Foles explained he was talking to Griese about the conversations he and Nagy have during games on the sidelines about how to deal with pressure – a standard in-game conversation between coach and quarterback. Nothing out of the ordinary, and certainly nothing like taking a flamethrower to your coach.
“When coach Nagy and I talk on the sidelines, we’ll go through plays and different situations and go through the defense. I’ll be honest, like, ‘hey, right now, maybe get the ball out quicker. They’re bringing some pressures’ whatnot,” Foles said. “… Part of that was, ‘Hey, maybe we don’t have the time right now for this type of drop because of what they’re bringing, the pressures they’re bringing. It’s easier with that to go, ‘hey, 1,2,3 ball out.’
“That’s where the miscommunication (with Griese) lies. Those are actually conversations Coach Nagy and I have on the sidelines so that when we go to the field we’re ready to roll. I think that’s a valuable relationship I have with him, to be able to talk like that and understand specifically for me to talk about each game is its own entity so you have to understand how to play it in the appropriate way.”
Nagy had not seen the clip in question before his press conference Monday night and did not feel like he was calling plays that were doomed to fail because Foles wasn’t going to be given sufficient protection by his offensive line to execute them.
“You’ll have to, whenever you talk to Nick, just have to see where he’s at with that,” Nagy said. “Nick and I have a pretty good relationship and he hasn’t said anything. He’ll probably explain what he meant by that.”
Griese elaborated on his comments on “SportsCenter with Scott Van Pelt” after Monday’s game, too, explaining how Nagy might be calling plays that are doomed to fail for his quarterback.
"It's really disheartening as a quarterback when the play call comes in and you know, maybe it's a five or seven step drop and you know that once you get back to your fifth step or your seventh step, you don't even have time to take a hitch to get rid of the football,” Griese said. “And yeah, you might want to push the ball down the field, you might want to throw a 20-yard out, but in Nick Foles' mind when he gets back to that fifth step and he takes the check down right away because he knows that they don't have the protection up front. Now part of it is scheme, but a big part of it is personnel."
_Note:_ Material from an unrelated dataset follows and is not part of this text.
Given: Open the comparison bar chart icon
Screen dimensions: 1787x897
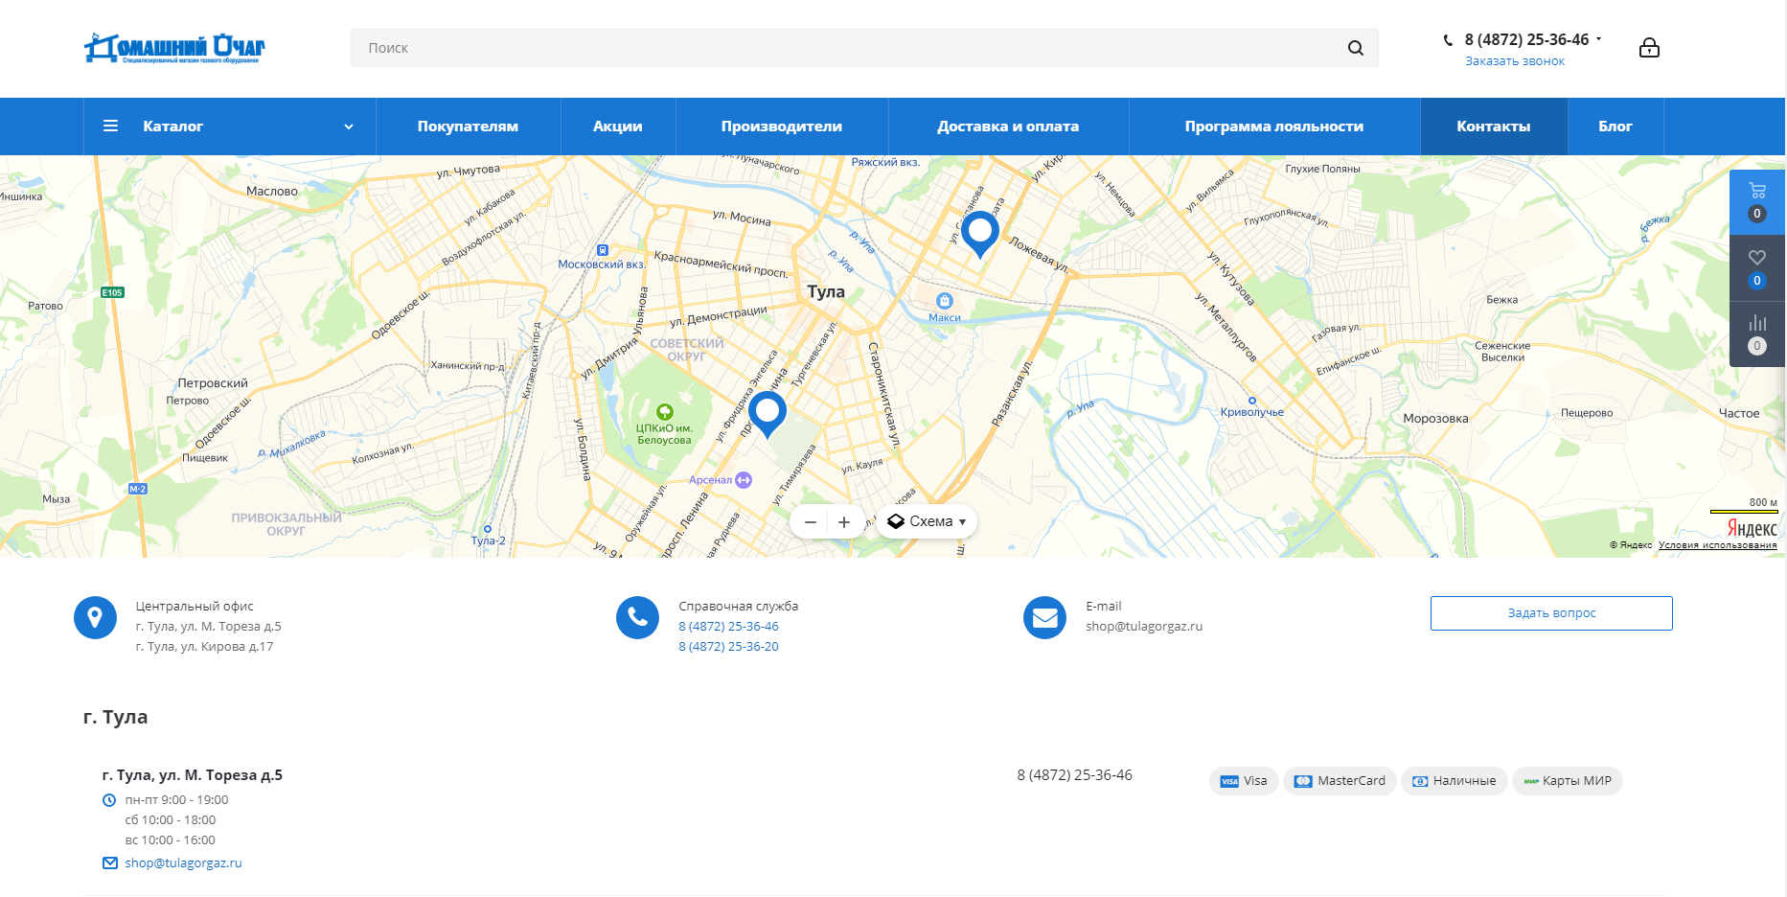Looking at the screenshot, I should tap(1756, 323).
On one hand, it’s a little hard to believe Foles would torch Nagy in the way Griese seemed to indicate he did. The two have a strong relationship dating back to 2012, when Foles was a rookie and Nagy was an offensive quality control assistant with the Philadelphia Eagles. Nagy and Foles were re-united in Kanas City at the low point of Foles’ career, shortly after he considered quitting football. The two spent a lot of time together that year during training camp and grew close. The Bears traded for Foles in March in part because of that existing relationship with Nagy.
But Nagy had never called plays for Foles in a game before he benched Mitch Trubisky at halftime in Week 3. Foles had an animated discussion with Nagy in the fourth quarter of the Bears’ Week 5 win over the Tampa Bay Buccaneers that was caught on the Thursday Night Football broadcast. The player-playcaller aspect of the Foles-Nagy relationship needs work, as evidenced by Monday night’s lousy three-point effort by the Bears’ offense.
And that’s true no matter if Griese accurately represented Foles’ comments or not.